[Material supplied]
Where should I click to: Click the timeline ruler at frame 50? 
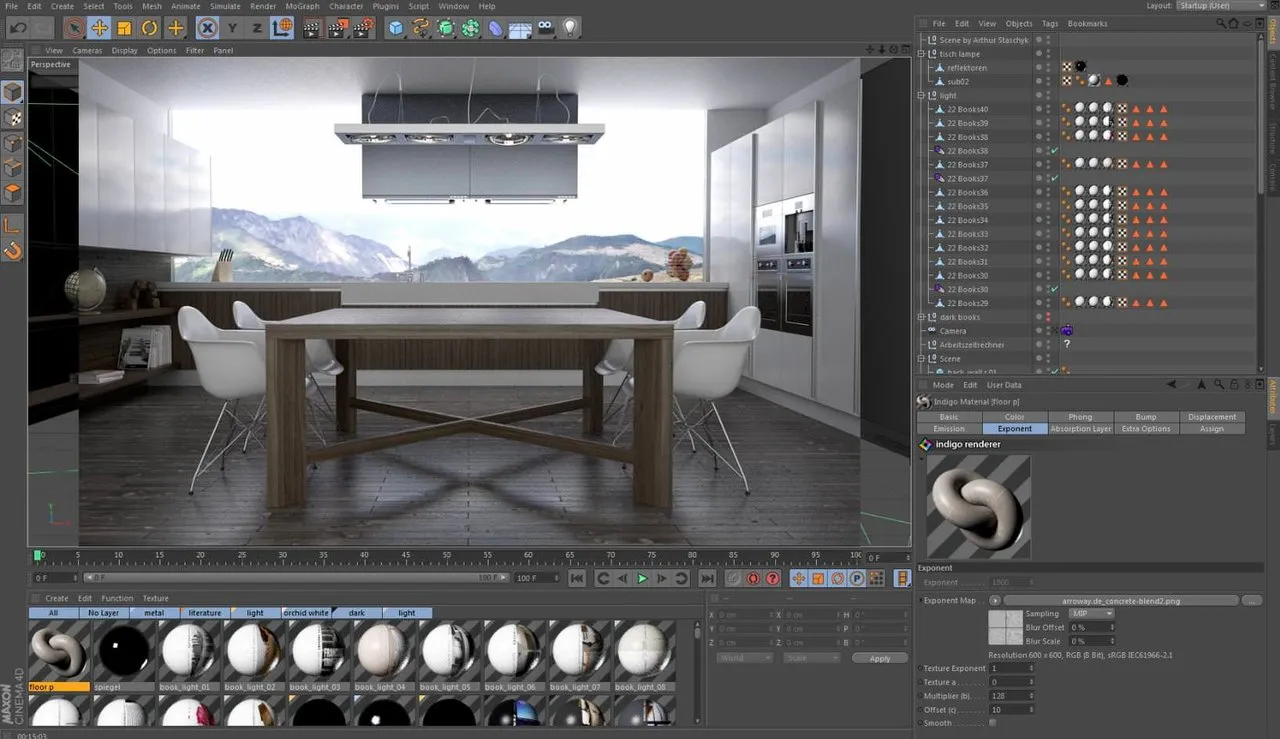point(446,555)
--
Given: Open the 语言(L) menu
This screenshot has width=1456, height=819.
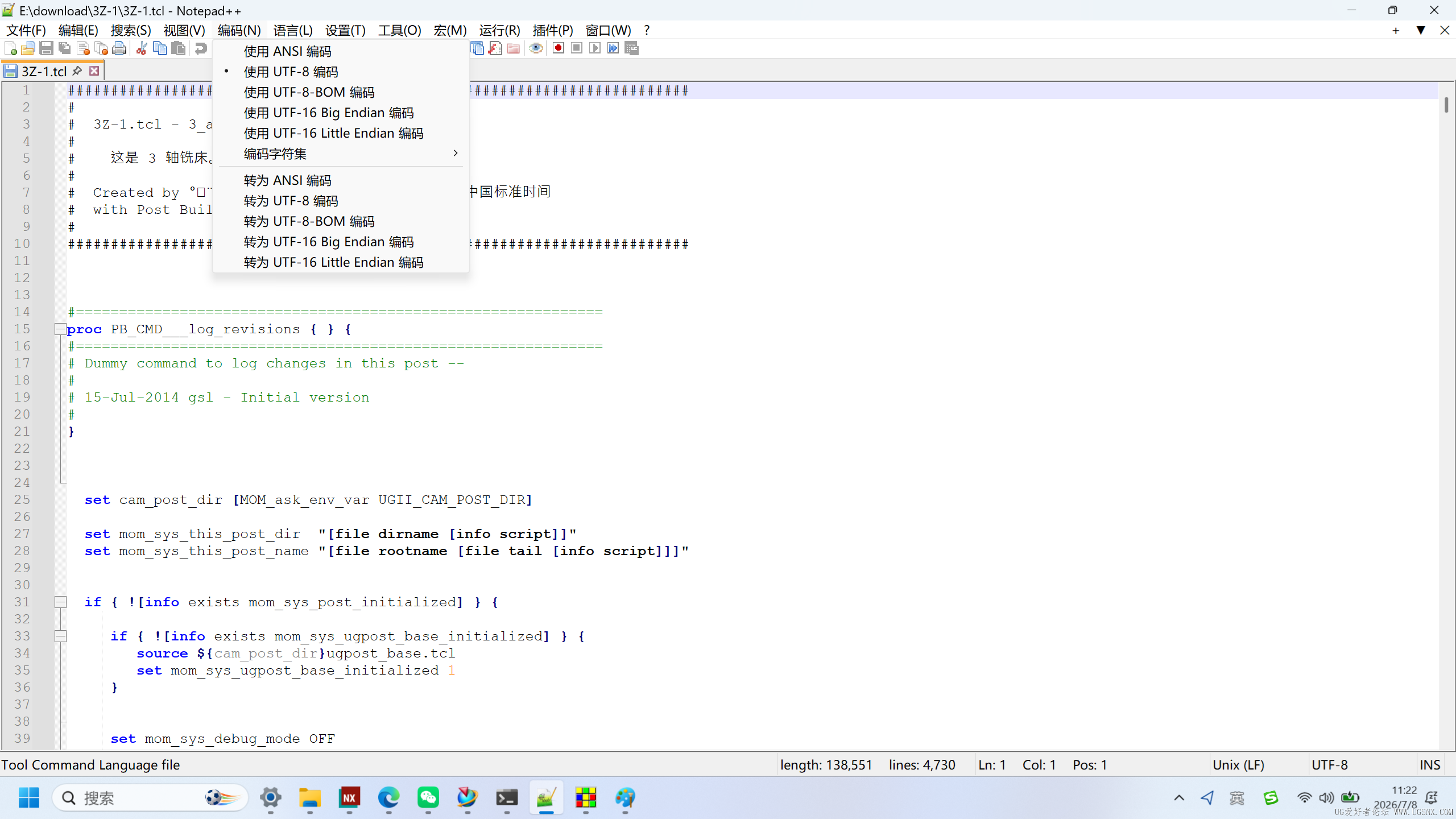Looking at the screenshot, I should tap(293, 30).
...
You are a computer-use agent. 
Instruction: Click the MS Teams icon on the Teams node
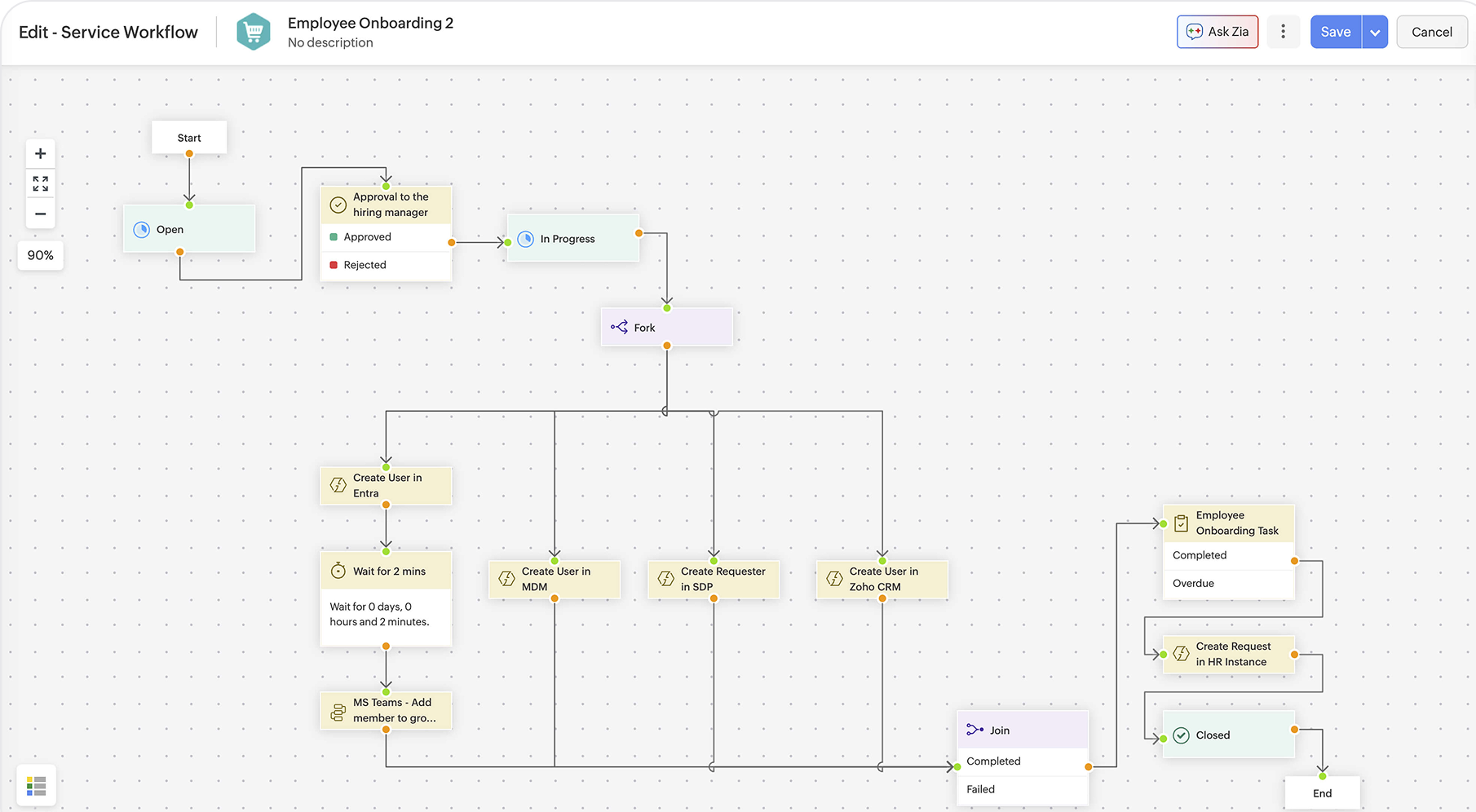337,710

[Problem statement] Reproduce every line from the one containing "Where should I" down to the one containing "point(446,555)", including the request, and subtract 61 from each coordinate in the answer. Omit the picture from your reproduction.

[Task response]
Where should I click to: Click the timeline ruler at frame 50? 
point(385,494)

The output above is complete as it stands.